I’ve been playing this game for a little time but not a long time, and I’m not a combat pilot. I haven’t seen it all, indeed I haven’t even seen very much of it. But in my experience, when I have to ask “What in the hell is a {blank}?”, whatever in the hell it is, is probably both expensive and dangerous. Thus, I’ve learned to associate that momentary confusion with a healthy feeling of peril.

This time was no exception. What in the hell is a Cerberus? Turns out it’s a Caldari Heavy Assault Cruiser, built on the Caracal model, which probably means missiles. Plus speed and resists out the ass. I’m not sure I’ve ever seen one of these before, but I sure as hell never shot at one.

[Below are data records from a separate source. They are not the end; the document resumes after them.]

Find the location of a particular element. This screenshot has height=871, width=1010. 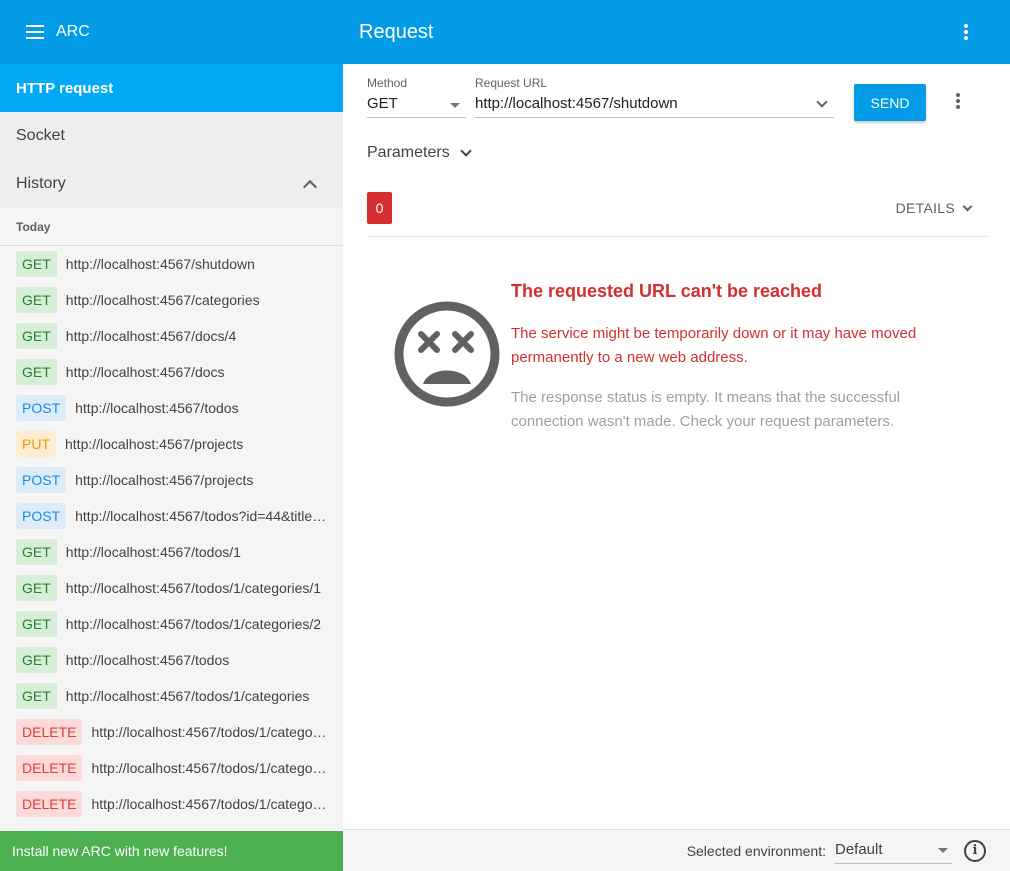

history-url: http://localhost:4567/todos/1 is located at coordinates (153, 552).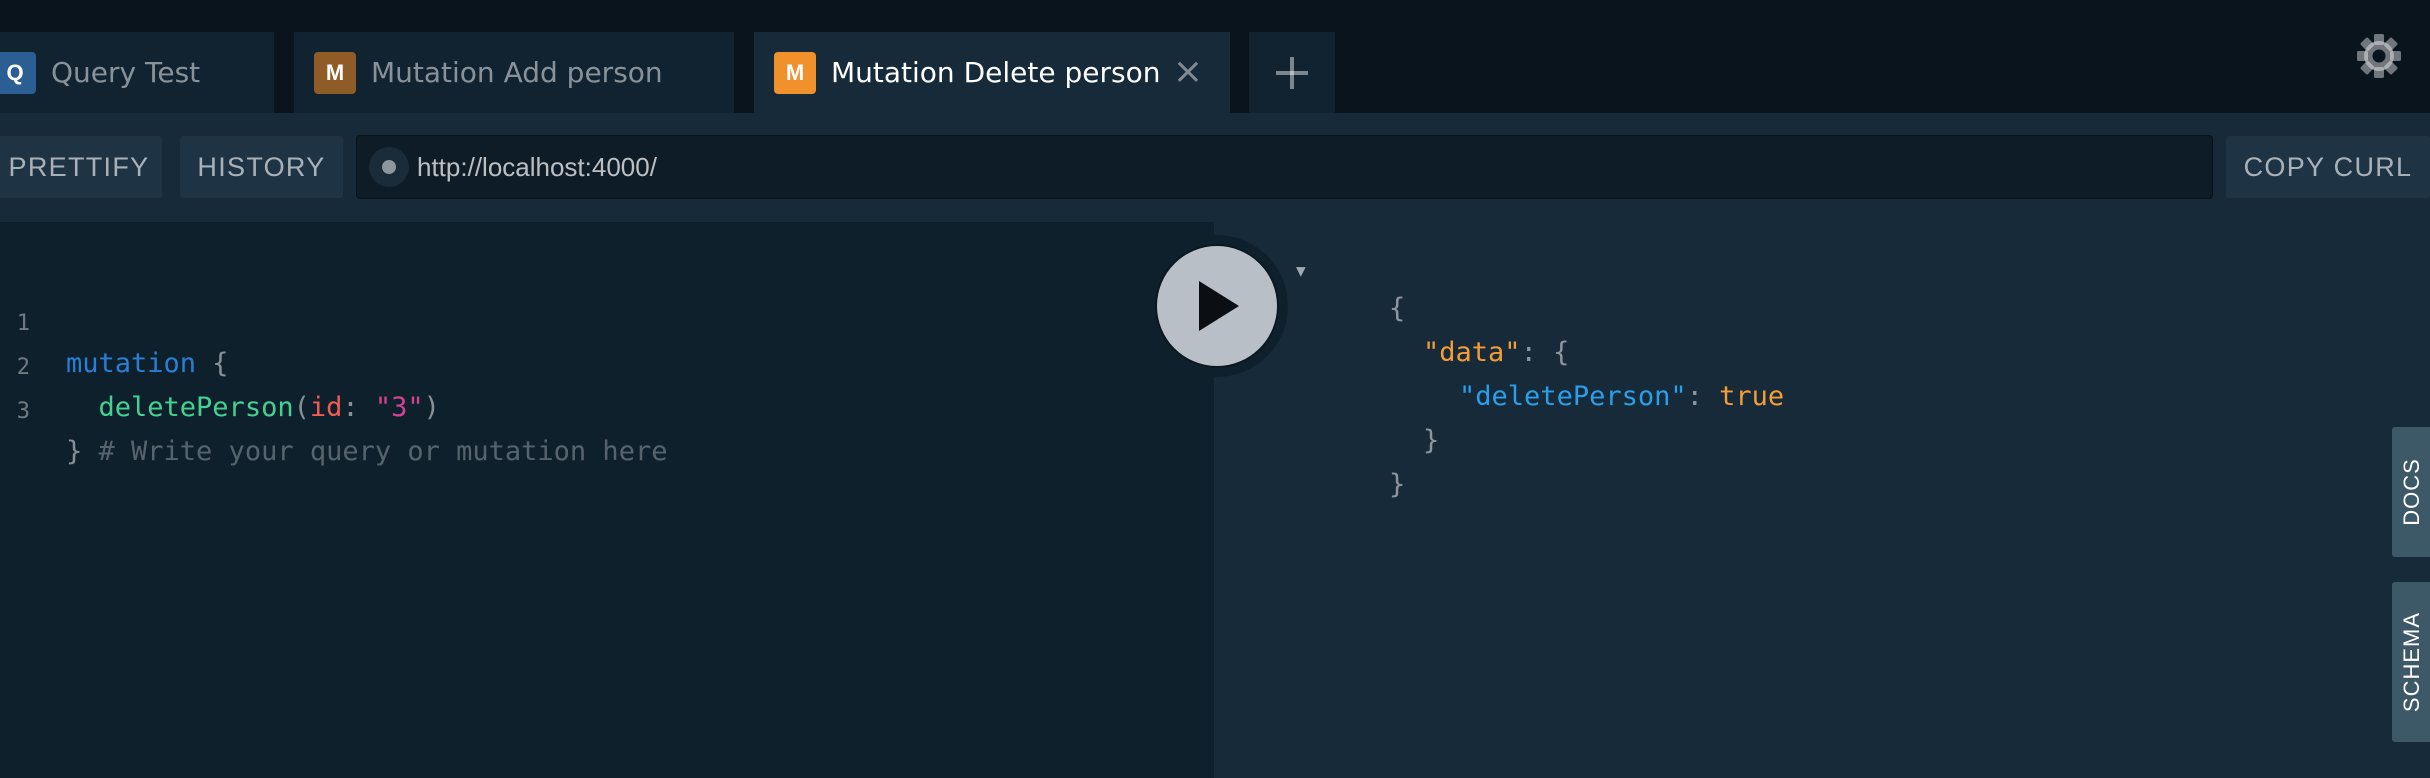  Describe the element at coordinates (82, 452) in the screenshot. I see `code-punctuation: }` at that location.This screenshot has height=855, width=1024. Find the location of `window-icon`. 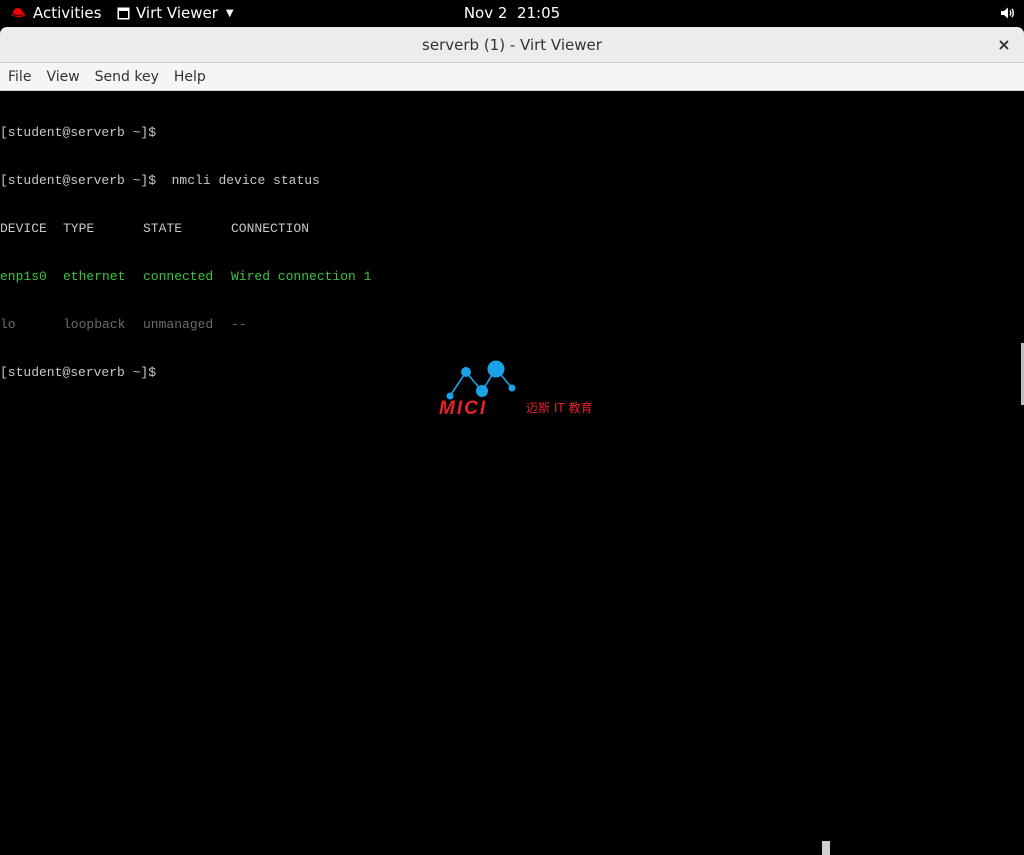

window-icon is located at coordinates (124, 13).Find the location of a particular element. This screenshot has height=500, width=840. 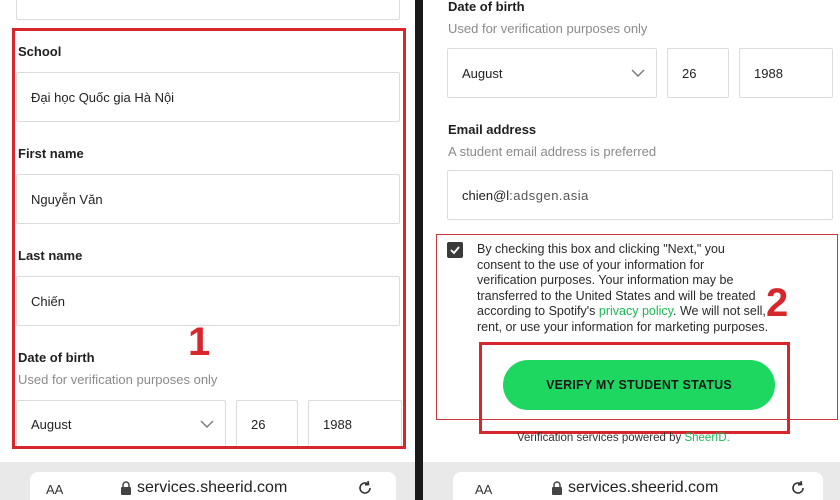

last-name-input: Chiến is located at coordinates (208, 301).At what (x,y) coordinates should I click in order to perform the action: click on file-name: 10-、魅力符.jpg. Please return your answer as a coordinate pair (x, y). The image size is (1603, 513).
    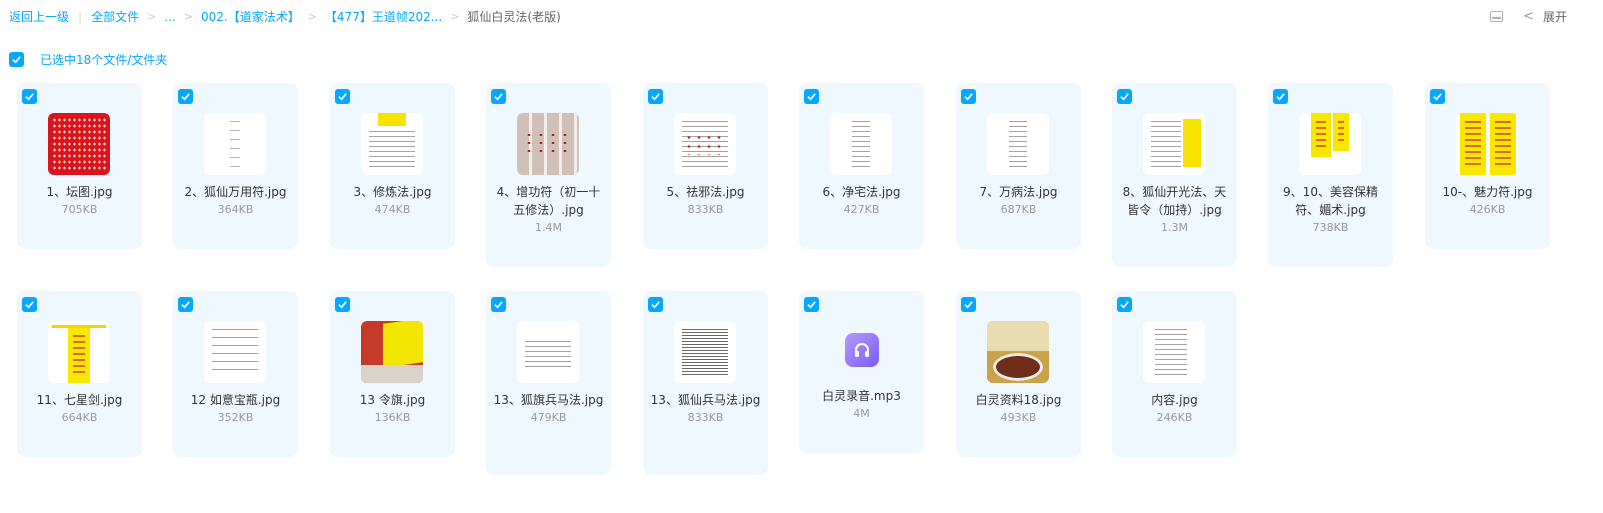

And I don’t exactly propose to start today, while he’s got two EWAR platforms with him and an interceptor pilot handy somewhere in the system.

About that time I did the sums, and realized that I’d seen every enemy pilot in the system, and each and every one of them was in a combat platform of some sort. There weren’t any more easy targets in the belts, which meant that my day’s work was done.

Right about that time, AC-ME’s Galdaan Sicarius went through the gate in front of me, outbound via Oiniken in a Badger. I gave chase, but guessed wrong about which stargate he was going to next, and didn’t find him. Instead, one of the Blackbird pilots caught up with me, but left before I could lock. By this time local was climbing fast, and when the Cerberus pilot hit local, I decided I’d had enough fun for the time being. So I found a handy safespot, cloaked, and came to make this blogpost. There are still four of them in system and (presumably) looking for me.